### RECORD EXCERPTS
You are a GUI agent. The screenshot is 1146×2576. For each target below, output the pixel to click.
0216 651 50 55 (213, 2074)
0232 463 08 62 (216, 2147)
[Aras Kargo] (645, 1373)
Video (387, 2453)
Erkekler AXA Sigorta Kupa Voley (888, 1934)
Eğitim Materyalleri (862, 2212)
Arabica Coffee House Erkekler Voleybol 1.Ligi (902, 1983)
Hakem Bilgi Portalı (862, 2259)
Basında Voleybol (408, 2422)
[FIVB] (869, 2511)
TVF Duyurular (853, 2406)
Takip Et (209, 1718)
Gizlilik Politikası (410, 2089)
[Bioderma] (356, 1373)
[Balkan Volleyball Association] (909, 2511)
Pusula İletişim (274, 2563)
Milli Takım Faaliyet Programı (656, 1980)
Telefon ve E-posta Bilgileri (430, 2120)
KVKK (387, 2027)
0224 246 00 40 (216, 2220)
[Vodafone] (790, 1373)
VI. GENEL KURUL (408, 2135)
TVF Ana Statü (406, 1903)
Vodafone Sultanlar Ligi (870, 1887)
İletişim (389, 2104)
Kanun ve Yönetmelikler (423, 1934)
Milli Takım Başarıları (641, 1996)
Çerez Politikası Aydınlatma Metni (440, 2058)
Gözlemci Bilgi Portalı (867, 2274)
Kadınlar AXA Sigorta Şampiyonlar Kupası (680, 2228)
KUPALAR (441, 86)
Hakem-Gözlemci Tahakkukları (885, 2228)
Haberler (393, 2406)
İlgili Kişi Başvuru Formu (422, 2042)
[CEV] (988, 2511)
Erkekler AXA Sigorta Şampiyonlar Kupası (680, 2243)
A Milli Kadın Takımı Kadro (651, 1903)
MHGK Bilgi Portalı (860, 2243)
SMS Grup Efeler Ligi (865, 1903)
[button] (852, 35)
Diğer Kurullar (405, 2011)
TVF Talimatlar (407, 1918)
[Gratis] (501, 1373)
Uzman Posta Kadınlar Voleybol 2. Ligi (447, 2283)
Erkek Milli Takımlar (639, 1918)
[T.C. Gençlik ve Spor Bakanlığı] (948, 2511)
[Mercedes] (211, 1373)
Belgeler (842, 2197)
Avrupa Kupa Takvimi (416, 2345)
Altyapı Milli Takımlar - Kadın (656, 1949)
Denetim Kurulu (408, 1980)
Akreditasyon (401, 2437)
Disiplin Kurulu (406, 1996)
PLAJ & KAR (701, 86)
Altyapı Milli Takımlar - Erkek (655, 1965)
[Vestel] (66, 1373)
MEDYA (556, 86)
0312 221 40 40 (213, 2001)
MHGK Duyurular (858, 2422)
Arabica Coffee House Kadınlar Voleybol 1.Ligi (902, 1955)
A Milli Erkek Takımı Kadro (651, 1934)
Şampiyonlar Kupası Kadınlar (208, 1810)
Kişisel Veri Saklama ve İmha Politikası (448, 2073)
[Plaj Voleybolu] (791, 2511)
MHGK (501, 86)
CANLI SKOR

### EXERCISE BRIEF
In the data above, which lines lie between the line with "Takip Et (209, 1718)" and the line with "KUPALAR (441, 86)", inclusive? Print those lines exactly and nothing else.

### RESULT BELOW
Takip Et (209, 1718)
Gizlilik Politikası (410, 2089)
[Bioderma] (356, 1373)
[Balkan Volleyball Association] (909, 2511)
Pusula İletişim (274, 2563)
Milli Takım Faaliyet Programı (656, 1980)
Telefon ve E-posta Bilgileri (430, 2120)
KVKK (387, 2027)
0224 246 00 40 (216, 2220)
[Vodafone] (790, 1373)
VI. GENEL KURUL (408, 2135)
TVF Ana Statü (406, 1903)
Vodafone Sultanlar Ligi (870, 1887)
İletişim (389, 2104)
Kanun ve Yönetmelikler (423, 1934)
Milli Takım Başarıları (641, 1996)
Çerez Politikası Aydınlatma Metni (440, 2058)
Gözlemci Bilgi Portalı (867, 2274)
Kadınlar AXA Sigorta Şampiyonlar Kupası (680, 2228)
KUPALAR (441, 86)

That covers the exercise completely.